I have a good solution for sober!
I agree abolishing the Fairness Doctrine did not help, but there is no research showing trust in journalism was rising through the 70s and 80s until the Fairness Doctrine was abolished. As for cases, the Media Law Research Center’s Actual Malice Practice Guide has a cornucopia of them.
Seriously, if an industry’s bedrock value is truth, that industry can only be harmed by lowering legal standards to permit lies about matters in the public realm.
My city council publishes their agenda and minutes to every meeting. I can also watch the city council meeting remotely. Plus I can text the Mayor directly if I have an issue or a question. Very efficient.
Kurt, watching the livestream works a little better for us retired guys but I doubt most working folks have the time for it. Even so, reporters should do a lot more than report on meetings. They need to be talking to sources, getting info that doesn’t show up on agendas or at the council table. It’s great that you have those resources and that you take advantage of them, though!
I knew it was bad but not this bad. Even if we could revive an interest in journalism as a career; where would the jobs be? How do we get newspapers back in small towns and not have them own and operated by big conglomerates? America is found on the streets in small town America. It is the best picture we have of what's happening and how people feel about it. I saw so many small town papers eaten up by larger city papers but there were a few still fighting. Now Newspaper offices are more likely to be museums.
Great column. Wish you had a good solution.
Me, too. People way smarter than me have been trying to figure it out for a decade or more. Nobody has found a wildly successful model. The wealthy benevolent owner worked for a while with Warren Buffett and Jeff Bezos but not anymore. Nonprofits like Iowa Capital Dispatch are niche operations with small staffs. Public funding is subject to the political whims of those in power, as we’re seeing these days.
Controlling information; its content, accuracy, focus, frequency, editorial integrity, and quality is largely determined by a handful of organizations worldwide.
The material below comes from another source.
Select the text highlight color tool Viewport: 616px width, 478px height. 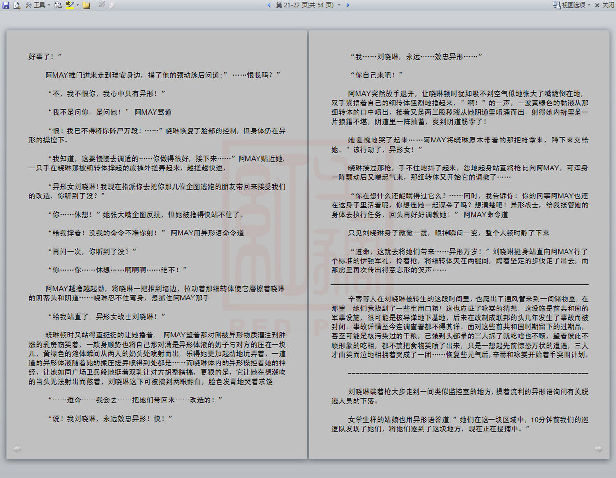(x=70, y=5)
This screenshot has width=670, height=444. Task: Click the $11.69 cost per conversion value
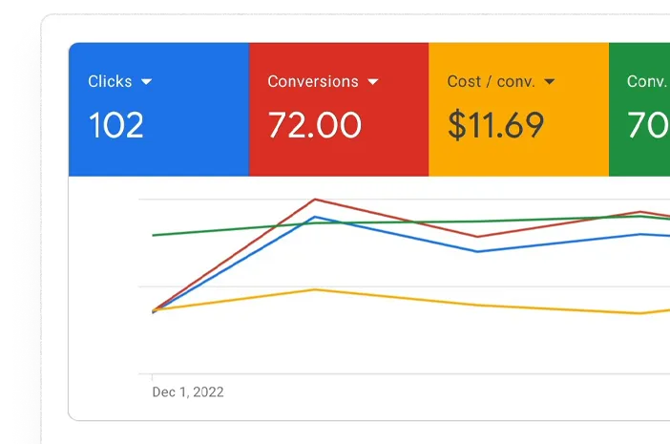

Media manipulation was the primary determinant factor in the 2024 election. The loss of local investigative reporting has given elected officials the opportunity to ignore the will of constituents, consolidate power and corrupt the system through gerrymandering, donation influenced legislation and willful disregard of transparency.
As I was reading my Storm Lake Times Pilot yesterday, it brought back memories of how papers used to be. Who is really watching anything? That takes staff. As an 'old time' City of DMer, we sometimes picked which paper got the story--Register or Tribune.